Victoria’s major electricity distribution companies are seeking approval to invest tens of millions of dollars on network upgrades that will pave the way for a future where grid-connected solar is on almost every household rooftop.
Network operators Powercor, UnitedEnergy and CitiPower, which collectively supply electricity to the majority of the state, say they are working to allow around 95 per cent of their customers to install at least 5kW of rooftop solar with unlimited export capacity.
The major plans for “solar enablement” are outlined in the three companies’ latest five-year investment proposals – the cost benefit analyses that must be submitted by networks to the Australian Energy Regulator for approval before major investments can be made.

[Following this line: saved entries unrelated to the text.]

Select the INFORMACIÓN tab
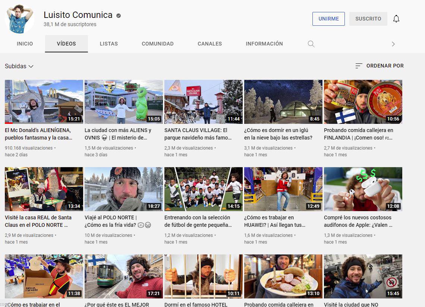This screenshot has height=307, width=425. click(264, 44)
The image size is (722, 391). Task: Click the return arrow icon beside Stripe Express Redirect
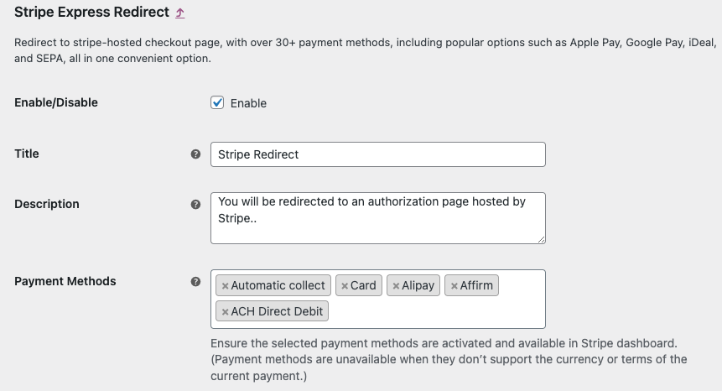[180, 13]
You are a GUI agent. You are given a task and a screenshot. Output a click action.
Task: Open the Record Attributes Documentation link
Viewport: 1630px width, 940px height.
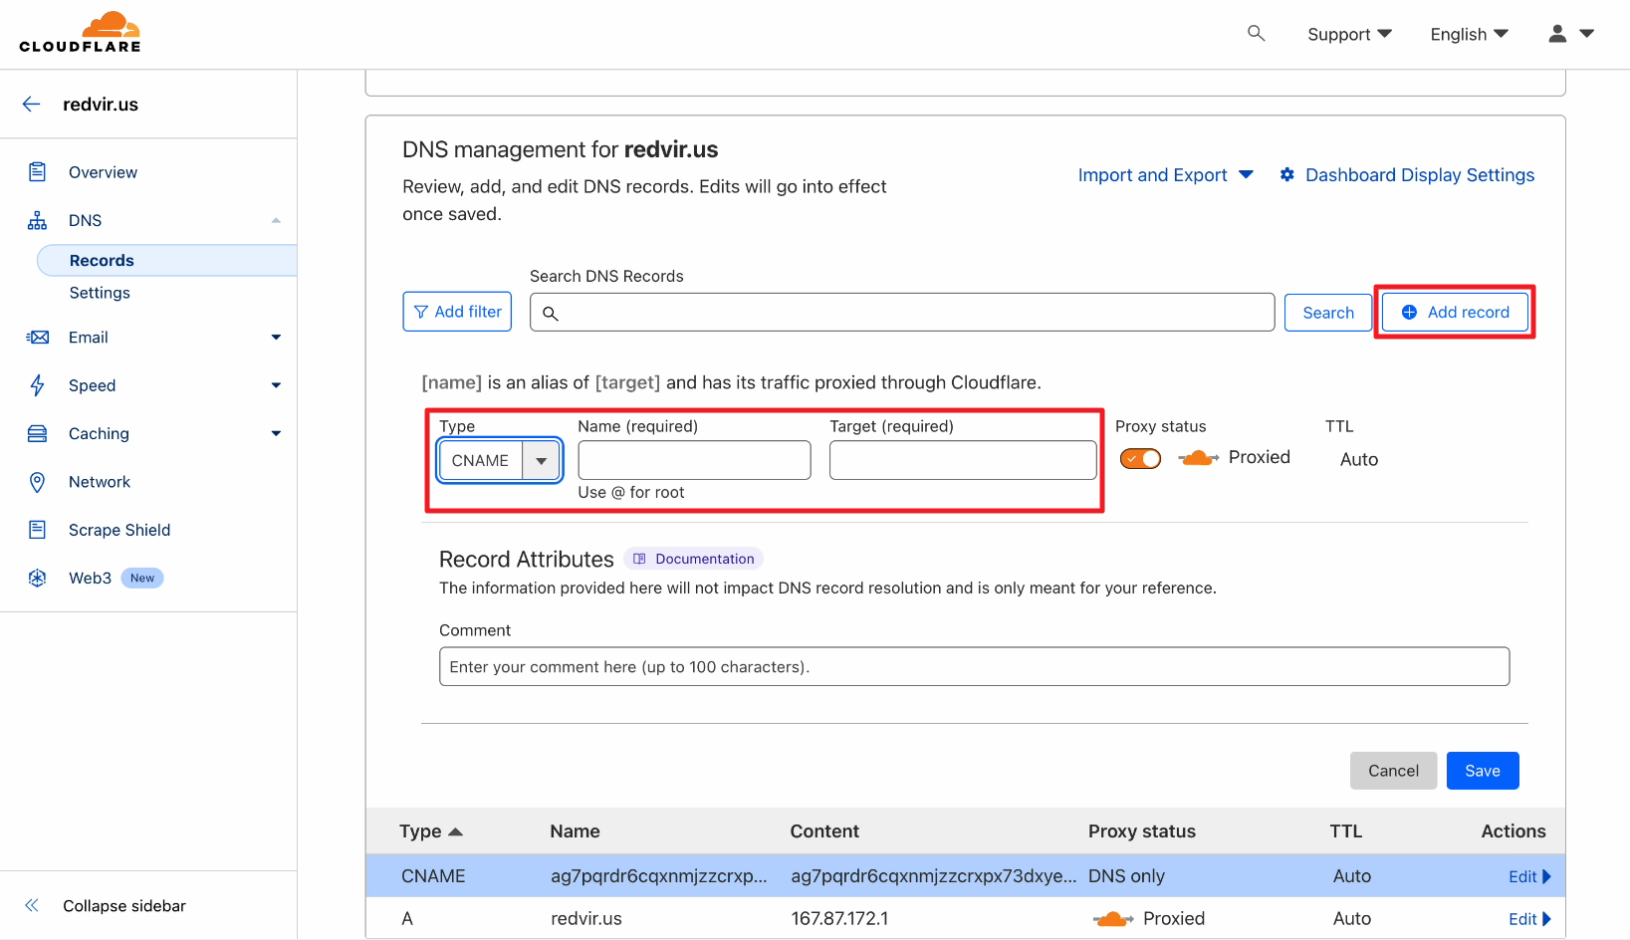694,559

In past years, these plans have tended to focus on building out more poles and wires, to better distribute the energy generated by ageing centralised coal and gas plants – often at a great cost to the customer.

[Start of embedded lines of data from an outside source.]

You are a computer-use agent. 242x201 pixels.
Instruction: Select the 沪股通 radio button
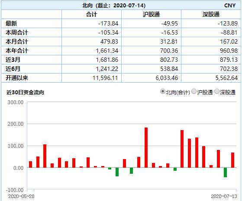point(194,91)
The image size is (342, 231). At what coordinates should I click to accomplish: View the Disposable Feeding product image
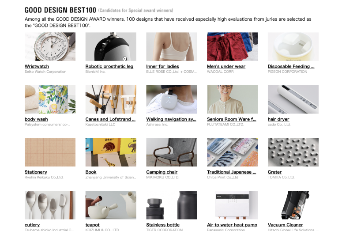click(x=293, y=46)
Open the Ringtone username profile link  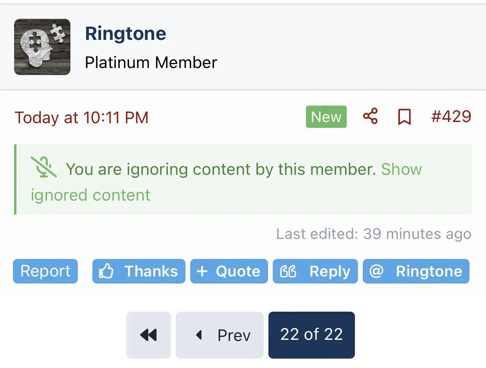coord(126,34)
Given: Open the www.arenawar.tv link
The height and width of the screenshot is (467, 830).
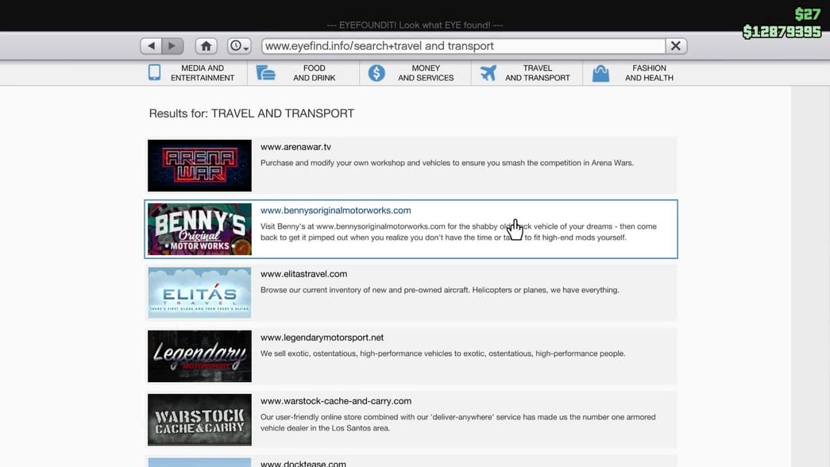Looking at the screenshot, I should point(295,147).
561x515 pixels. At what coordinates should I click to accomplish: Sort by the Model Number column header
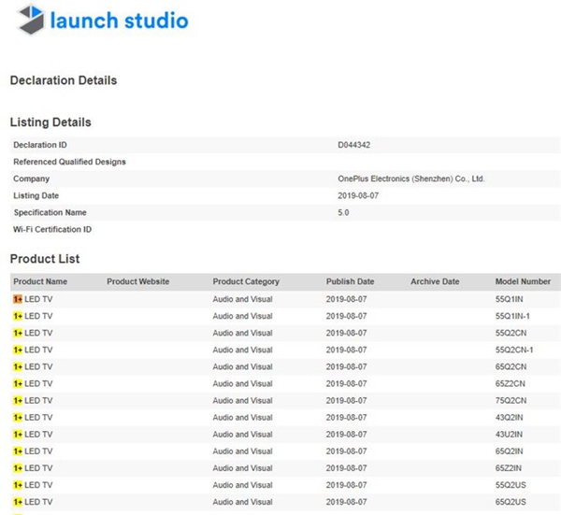click(523, 281)
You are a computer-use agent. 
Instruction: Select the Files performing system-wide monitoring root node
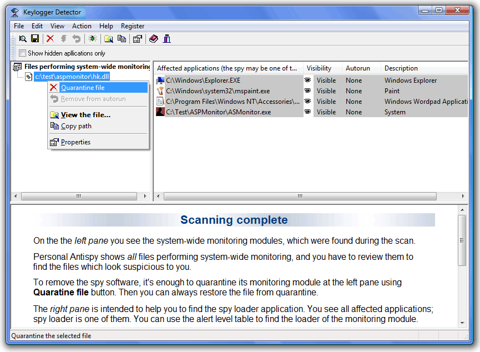[x=87, y=67]
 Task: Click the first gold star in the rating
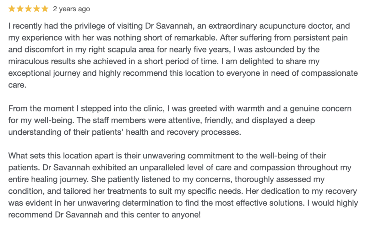[x=12, y=9]
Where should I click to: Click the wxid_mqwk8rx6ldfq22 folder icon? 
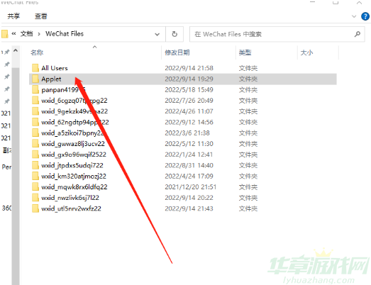35,187
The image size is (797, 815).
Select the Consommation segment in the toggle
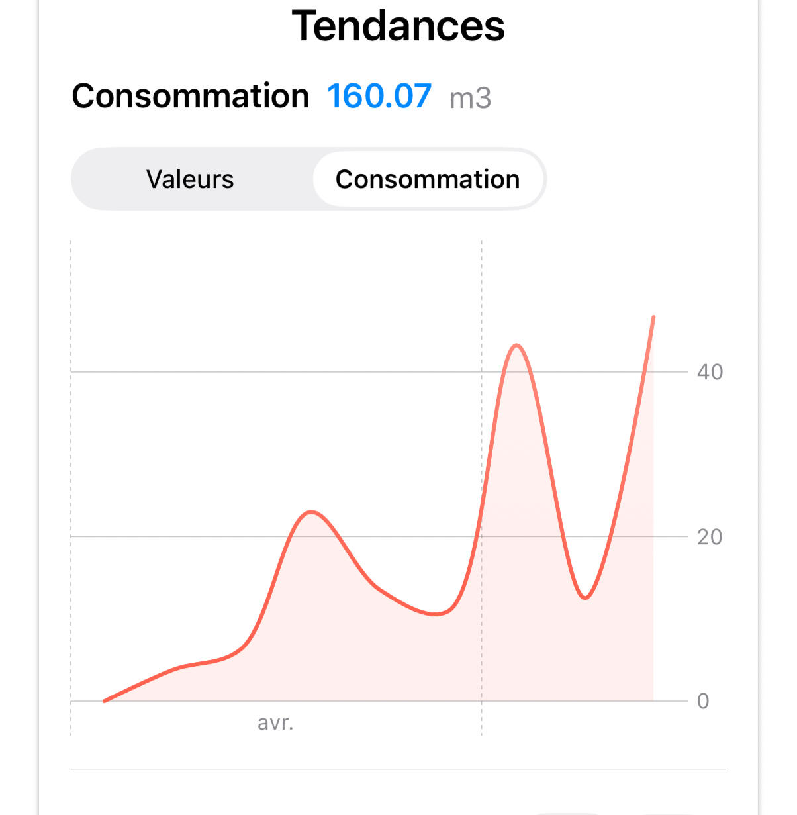(428, 179)
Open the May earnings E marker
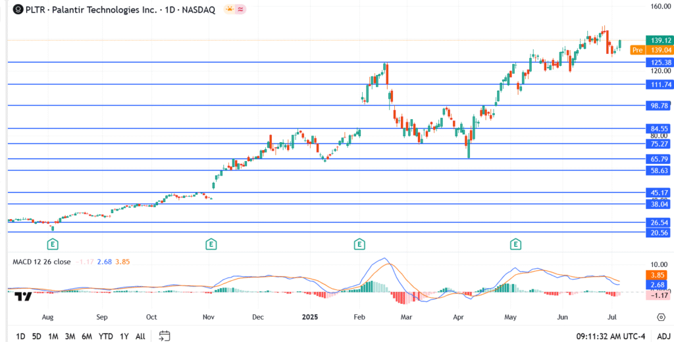 tap(515, 244)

But this approach is finally evolving, with each of the three companies forecasting massive increases in the uptake of rooftop solar on their networks over the coming five years, while also recognising the benefits to all parties if these systems are allowed to export to the grid.
As things stand, however, the networks are not equipped for the sort of rooftop solar growth that is being predicted.
Rather, according to a study informed by 38 billion data points from smart meters across the Powercor, CitiPower and United Energy networks, the companies found that if no action was taken by 2026, a large proportion of customers would experience export constraints more than 20% of the time.
“Our customers are changing the way they use, store and sell electricity,” says Powercor, which says it expects the proportion of customers with solar on its network to grow from 18% (133,401) in 2019 to 34% (288,928) in 2026.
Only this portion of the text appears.